Puede que las tasas altas efectivamente enfríen la economía en el 99% de los países del mundo en los que hay crédito, pero Argentina es la tierra del taca taca, del 40% de la economía informal, de la gente que, aún dentro del sistema, produce un espectáculo único en el mundo que es el de la des bancarización voluntaria: millones de personas hacen colas en los bancos para retirar el dinero cash de sus cuentas sueldo, para luego hacer otras tantas colas para pagar en un rapi pago las cuentas que en cualquier lugar del mundo se tramitan por el home banking o el cajero automático.

Para ponerlo en términos médicos, un país que busca bajar la inflación con un programa de metas es como un paciente con sobre peso que trata de adelgazar con una dieta.

Cuando el candidato llega al nutricionista, lo primero que hace el facultativo es pesarlo, preguntarle por sus hábitos, eventualmente encargarle algún análisis y finalmente trazar un plan, con una meta. Si el paciente baja de acuerdo a lo planeado, va todo viento en popa, pero si no cumple la meta, entonces normalmente hay que endurecer la dieta y aumentar el ejercicio.

Es evidente que Argentina venía desinflando, aunque también es cierto que no lo hacía al ritmo previsto por el plan. A título de ejemplo, para el año pasado la meta era 17% de inflación y los precios terminaron subiendo casi 25%. Esa diferencia, obviamente hacía que el objetivo de terminar el 2018 con solo 10% de inflación luciera inverosímil.

Pero lo que ocurrió el 28 de diciembre no fue que el medico dijo, “ok, la dieta sigue a rajatabla, pero sinceremos que no vamos a llegar al 10%”.
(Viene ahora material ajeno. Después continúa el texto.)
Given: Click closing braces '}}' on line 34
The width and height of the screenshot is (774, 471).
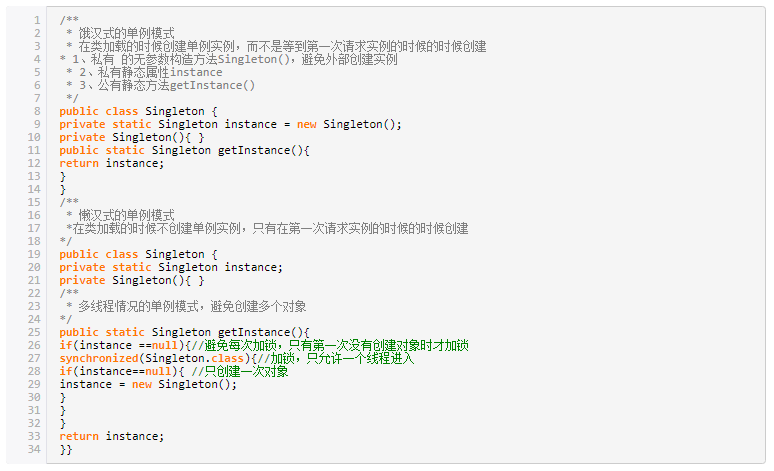Looking at the screenshot, I should pos(66,449).
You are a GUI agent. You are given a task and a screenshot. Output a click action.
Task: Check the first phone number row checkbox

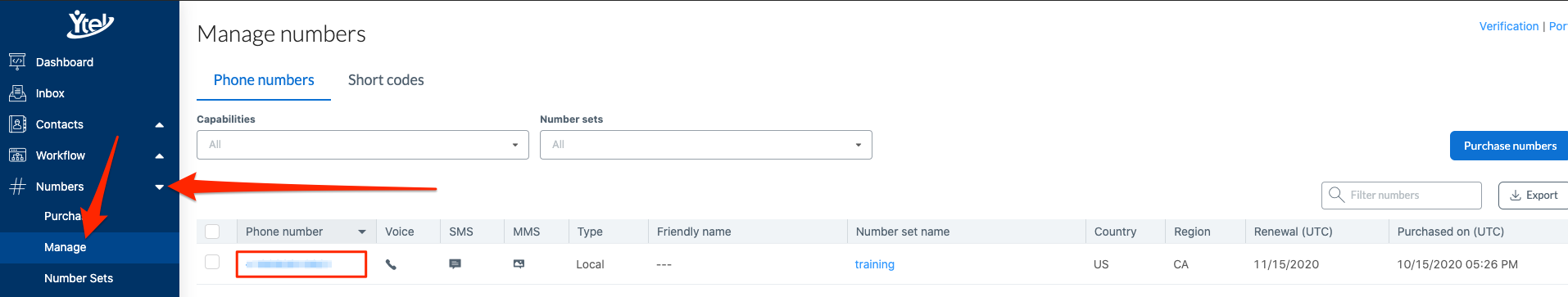pyautogui.click(x=212, y=262)
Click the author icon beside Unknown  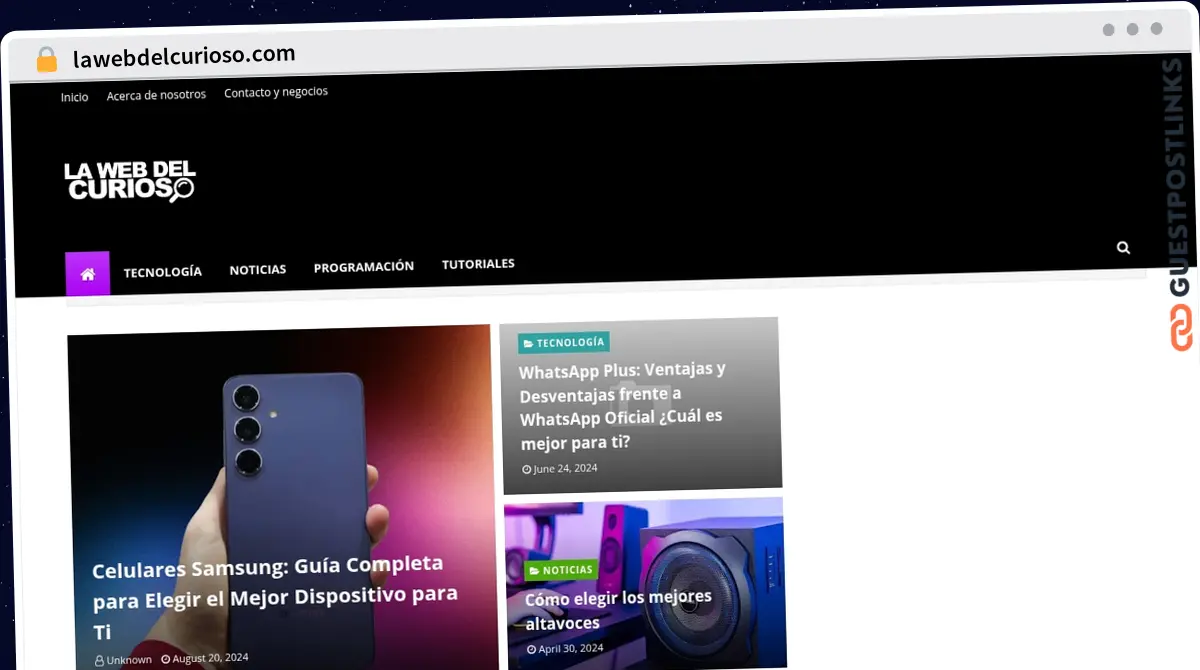(100, 660)
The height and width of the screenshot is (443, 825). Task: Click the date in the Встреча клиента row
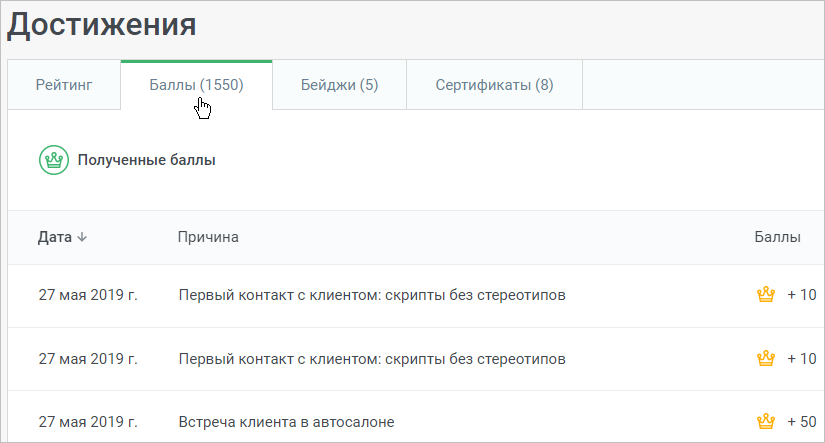[x=88, y=422]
No, lo que ocurrió fue que el nutricionista, al mismo tiempo que recalculaba el GPS anunciando una nueva meta de 15%, le decía al paciente que ahora que la meta no era tan ambiciosa podía permitirse una medialuna extra por las mañanas y un asado con los amigos los jueves por la noche.

El resultado fue obvio, el gordo dejó de bajar de peso y empezó a aumentar.

La combinación de expectativas de inflación más altas y premio por quedarse en pesos más bajo, operó en la práctica como una doble Nelson, achicando el atractivo de quedarse en pesos y alimentando el apetito por los dólares.

Sobre llovido, el gobierno dispuso en la reglamentación de la reforma tributaria, que los extranjeros pagaran el impuesto a la renta financiera sobre las Lebacs, generando una salida de casi 5.000 millones de dólares de inversores de afuera, que obviamente buscan esquivar el impuesto.

Y para frutilla del postre, esta semana subieron las tasas en los Estados Unidos y muchos fondos comunes de inversión de todo el mundo mudaron parte de sus fondos a Norteamérica, fortaleciendo el dólar y debilitando por lo tanto al resto de las monedas.

La consecuencia del combo fue una fuerte salida de capitales que forzó al Central a vender esta semana 4.300 millones de dólares, hasta que el viernes Sturzenegger le puso fin a la aventura y subió las tasas 300 puntos básicos, volviendo al esquema vigente hasta diciembre pasado. En el medio perdimos cuatro meses, la inflación volvió a subir, el dólar fue un infierno y consecuentemente la confianza de los consumidores se derrumbó 20%. Es un milagro si esta combinación no frena el consumo y enfría la economía. Esperemos que los políticos aprendan el costo de estas aventuras y la reacción del Banco Central no haya llegado demasiado tarde.